Marcell's latest BLD records have caused a bit of a stir. I'd like to discuss two issues here. 

First issue is the use of a stickerless Guhong. When the cube first came out, it was recognized as violating regulation 3h. However, Ron later said that he would allow the cube during BLD solving. (Could someone help find the link? I only found this http://worldcubeassociation.org/forum/viewtopic.php?f=4&t=889) 

There are two problems here. First is that not all delegates have acknowledged this change. I know several delegates who say they still don't intend to allow stickerless cubes. This creates a general 'unfairness' among various competitions. Whether or not anyone can show that a stickerless cube actually gives any advantage*, the fact is that some people have this choice and other don't. The second problem is, I think, more important. Given that article B covering blindsolving says nothing about an expanded interpretation of or exceptions to 3h, I think it is clear that the stickerless cube shouldn't have been allowed. 

The second issue is asking the judge for a specific orientation prior to solving. Although widely seen as not allowed, the regulations do not specifically mention this, making this situation again unfairly applied among different competitions. This, though not specifically a problem under current rules, is a bigger issue as orientation provides a much clearer advantage than a stickerless cube. 

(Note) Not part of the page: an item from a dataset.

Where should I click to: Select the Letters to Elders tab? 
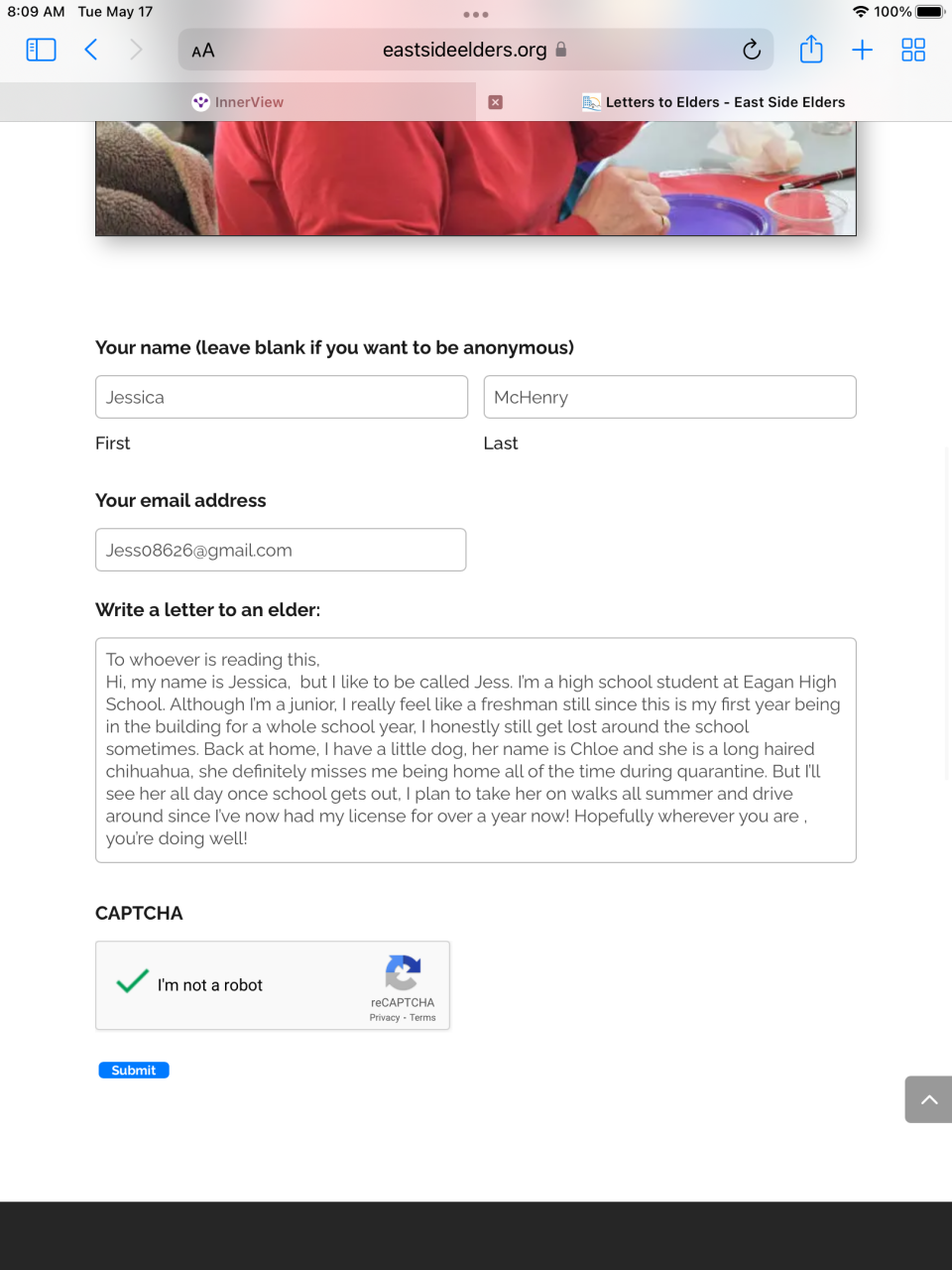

The general question I'm asking is, how should results be handled that, after they are recognized, we realize are violating regulations? I can think of two differing examples. First, a number of BLD records from back in the day. With reasonable doubt of rule violation, the records were removed. Second, however, is a (master)magic record by Stefan** from long long ago. (In a galaxy far away?) At the time it was noted that video showed that he ended the solve still touching the puzzle, with people pointing out regulations A6d/A6e. The record stood. (Yahoo groups are blocked, can anyone help find the discussion?) 

So, how to handle this sort of case? Altering old records is no fun, but neither is having different standards for different competitors. The biggest issue is with communication and competition management. Without proper communication and discussion about the regulations, these problems can appear. Without video, these problems can persist. For example, there's one top-ten ranked competitor whose results I'm nearly certain aren't reflective of their honest ability, but with the results recognized there's little that can be done. 

I've been kinda sick these past two days, but hopefully what I wrote here isn't too unclear. And, please, no disrespect meant to Marcell or Stefan. You're both amazing. 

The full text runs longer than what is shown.